To the extent that economic thinking is based on the market, it takes the sacredness out of life, because there can be nothing sacred in something that has a price. Not surprisingly, therefore, if economic thinking pervades the whole of society, even simply non-economic values like beauty, health, or cleanliness can survive only if they prove to be ‘economic.’
—E.F. SCHUMACHER
You in the West have the spiritually poorest of the poor much more than you have the physically poor. Often among the rich are very spiritually poor people. I find it is easy to give a plate of rice to a hungry person, to furnish a bed to a person who has no bed, but to console or to remove the bitterness, anger, and loneliness that comes from being spiritually deprived, that takes a long time.
—MOTHER TERESA
FOR HUNDREDS OF YEARS, the human value at the center of medicine was health, says biomedical ethicist Daniel Callahan, “the integrated well-being of mind and body” — the healing of the sick, the compassionate relief of suffering.
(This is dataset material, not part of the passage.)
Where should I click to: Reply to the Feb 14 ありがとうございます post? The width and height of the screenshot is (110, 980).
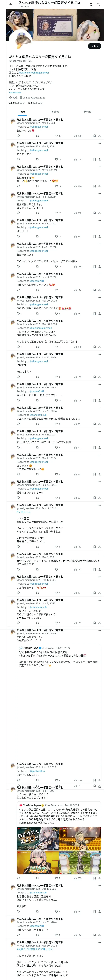click(18, 213)
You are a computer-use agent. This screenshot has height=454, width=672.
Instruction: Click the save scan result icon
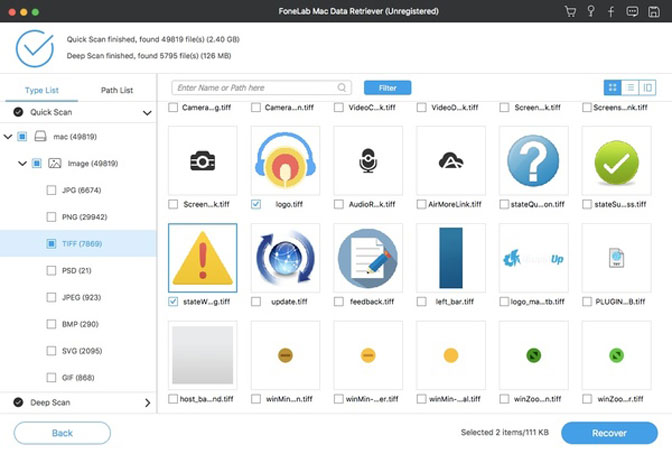click(x=653, y=12)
Doctors were expected to act in the best interests of their patients. Plato wrote, “The physician, as such, studies only the patient’s interest, not his own…The business of the physician, in the strict sense, is not to make money for himself, but to exercise his power over the patient’s body…All that he says and does will be said and done with a view to what is good and proper for the subject for whom he practices his art.”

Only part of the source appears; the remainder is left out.